Bonus tip: Healthcare is not a right, it is a privilege; that doesn’t excuse us from decency and charity. Nothing that can be paid for can be construed as a right. The freedoms of speech and assembly don’t come with a cost to the right-bearer nor to the entity that grants the right. If you haven’t recently, take a look at our Bill of Rights; nothing in there costs a penny. I have the right to own a gun, but the government isn’t obligated to buy me one, nor are any of my fellow-citizens; if I want it, I’ll buy it, and me being unable to afford a gun doesn’t compel you to buy one for me.
There are a lot of things that are hard to live without, but that doesn’t give us a Constitutional right to posses them. Imagine if car ownership were a right: would everyone have a Pinto or a Ferrari? If everyone drove a Pinto, then innovation would by stymied and quality low. By everyone having a Pinto, the true right to car ownership would actually be dampened because choice and aspiration are removed; even if everyone had a Ferrari, some would want minivans and Toyotas instead (or maybe a Rolls).

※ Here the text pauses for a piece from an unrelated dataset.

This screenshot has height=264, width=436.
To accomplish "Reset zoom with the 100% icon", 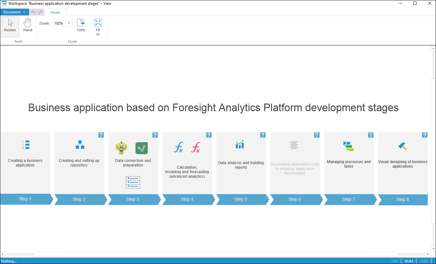I will 81,26.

In any event, the dream of universal Ferrari ownership would bankrupt us all. If this sounds like a false comparison, it is not: most poor Americans would prefer to have a functioning car with prepaid maintenance and gas expenses than health insurance. Mobility in most parts of the US is key to pursuing the American dream (to getting a job, visiting friends and family, even going to the doctor). The point is, healthcare is a luxury, not a right. We cannot lose track of this fact in our public discourse.
If we choose to define healthcare as a right (a relatively modern idea), then we must constrain it. What are the minimum aspects of the medical industry that must be granted to all? Breast implants? Lasik eye surgery? And what are the maximums? Liver transplants for 90 year olds? Perpetual life support for someone who is brain dead? By robbing people of their choice in healthcare, we rob them of their freedoms. It would be akin to granting you the right to free speech as long as what you say is contained on a certain list (don’t laugh – we live in an age where more and more people believe that speech should be limited). If it seems crazy to you that healthcare shouldn’t be considered a right, then you probably work in healthcare and have a rather biased and myopic view. Just because it is a priority for those of us in the field doesn’t mean it is a priority for others.
The belief that we should work to give healthcare to everyone in need has nothing do with the belief that healthcare is a fundamental right. Indeed, imagine a world where medical charity was common (right now the tax code doesn’t incentivize it and regulatory hurdles all but prevent it). Such changes are needed so that we can truly fulfill our ethic to serve those in need. But in the meantime, we must face the reality that serious (and painful) reforms must happen, or none of us will be able to benefit from healthcare in the future.